# Name Your Cam



## JohnnyGTO67 (Apr 16, 2021)

Let's see /hear what everyone is running between those heads. I opted for a Comp Cams XE274H.

Engine stats:
67 WT 406
Port and polished
Holley 850
Edelbrock Performer Rpm
Butler CC XE274 hyd flat tap
Dougs Headers

All work performed by a phenomenal builder in VA.


----------



## michaelfind (Dec 14, 2018)

I have the same cam in a 467. Pulls great but I wish it would pull a little more into the rpm range. It is what I have for now so I’m decided to be happy with it. One bonus is that I’m never tempted to push past 5,000 rpm because it’s all done by then, at least in my motor. I hope it works well for you.


----------



## lust4speed (Jul 5, 2019)

Custom Comp cam designed and supplied by Ken Crocie of H.O. Racing. My cam in my 67 GTO is just a little hotter than S.D. Performance's Old Faithful -- a hydraulic roller 238/242 on a 112° LSA with .626/.621 lift. He has supplied cams from a modest 224/228 HR cam up to a 276/280 SR with .728/.735 lift for our GTO club members.


----------



## armyadarkness (Dec 7, 2020)

JohnnyGTO67 said:


> Let's see /hear what everyone is running between those heads. I opted for a Comp Cams XE274H.
> 
> Engine stats:
> 67 WT 406
> ...


Similar setup as you...


67 400 with 670 heads
Full roller engine
Edelbrock AVS 800
Eddelbrock Performer
MSD Pro Billet with a custom curve and corrector
Dougs headers
Shifting the Tremec TKX into the 6000 rpm range and the car is still pulling like a freight train.


----------



## BearGFR (Aug 25, 2008)

In my 461 I'm running a cam from Bullet, a solid roller. 
Here's an image of the card:









Note that it produces those lift numbers with 1.5:1 rockers, which is one of my main reasons for using it. I wanted to remove stress in the system after having an "issue" with aluminium 1.65's. I'm now running Crower stainless full rollers.


----------



## geeteeohguy (Feb 2, 2008)

Sig Erson High Flow I in the 389, installed in 1981, and an 068 profile Melling cam installed in the 400 in 1988. Both are hydraulic flat tappet and both are still operating flawlessly.
────────
Problem 1:
In the forum thread, which cam did JohnnyGTO67 choose?

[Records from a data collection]
────────
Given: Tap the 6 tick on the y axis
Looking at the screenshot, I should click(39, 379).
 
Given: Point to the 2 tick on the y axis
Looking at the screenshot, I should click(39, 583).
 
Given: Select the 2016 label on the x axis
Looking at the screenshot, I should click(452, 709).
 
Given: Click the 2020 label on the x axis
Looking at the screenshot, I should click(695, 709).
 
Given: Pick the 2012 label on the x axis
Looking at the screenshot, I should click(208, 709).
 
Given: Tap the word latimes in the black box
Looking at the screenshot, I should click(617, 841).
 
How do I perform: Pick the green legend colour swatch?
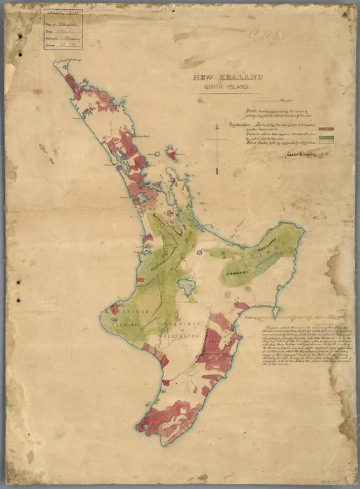325,137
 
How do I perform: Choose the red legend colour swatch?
325,129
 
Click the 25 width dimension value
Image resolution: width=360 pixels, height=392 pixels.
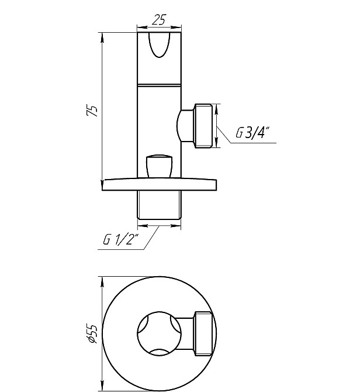tap(159, 20)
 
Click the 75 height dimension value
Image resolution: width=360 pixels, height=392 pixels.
tap(92, 110)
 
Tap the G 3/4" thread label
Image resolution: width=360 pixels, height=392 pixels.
tap(252, 132)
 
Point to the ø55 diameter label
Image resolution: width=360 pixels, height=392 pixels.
tap(91, 333)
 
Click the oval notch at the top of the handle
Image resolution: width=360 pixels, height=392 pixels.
tap(160, 45)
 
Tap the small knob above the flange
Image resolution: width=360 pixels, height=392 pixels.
tap(159, 166)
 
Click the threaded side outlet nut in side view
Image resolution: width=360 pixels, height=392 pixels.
tap(203, 126)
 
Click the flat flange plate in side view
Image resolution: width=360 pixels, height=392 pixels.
tap(159, 184)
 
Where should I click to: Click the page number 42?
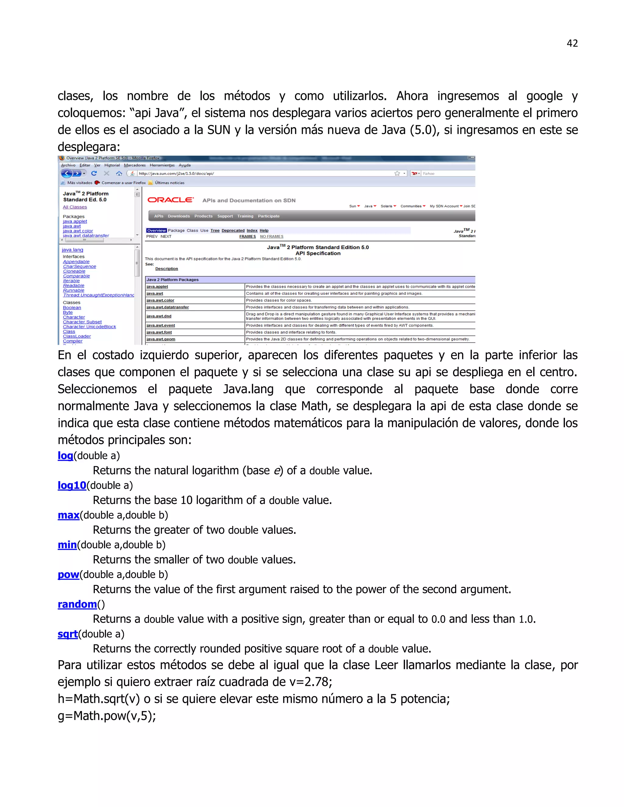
────────
Problem 2:
Rewrite the stretch of the records from their start through the line containing "Looking at the screenshot, I should click(452, 709).", changing "tick" to "marker" throughout and leaving everything else as it is.

Exercise solution 1:
A Comp Cams XE274H.

Exercise solution 2:
Given: Tap the 6 marker on the y axis
Looking at the screenshot, I should click(39, 379).
 
Given: Point to the 2 marker on the y axis
Looking at the screenshot, I should click(39, 583).
 
Given: Select the 2016 label on the x axis
Looking at the screenshot, I should click(452, 709).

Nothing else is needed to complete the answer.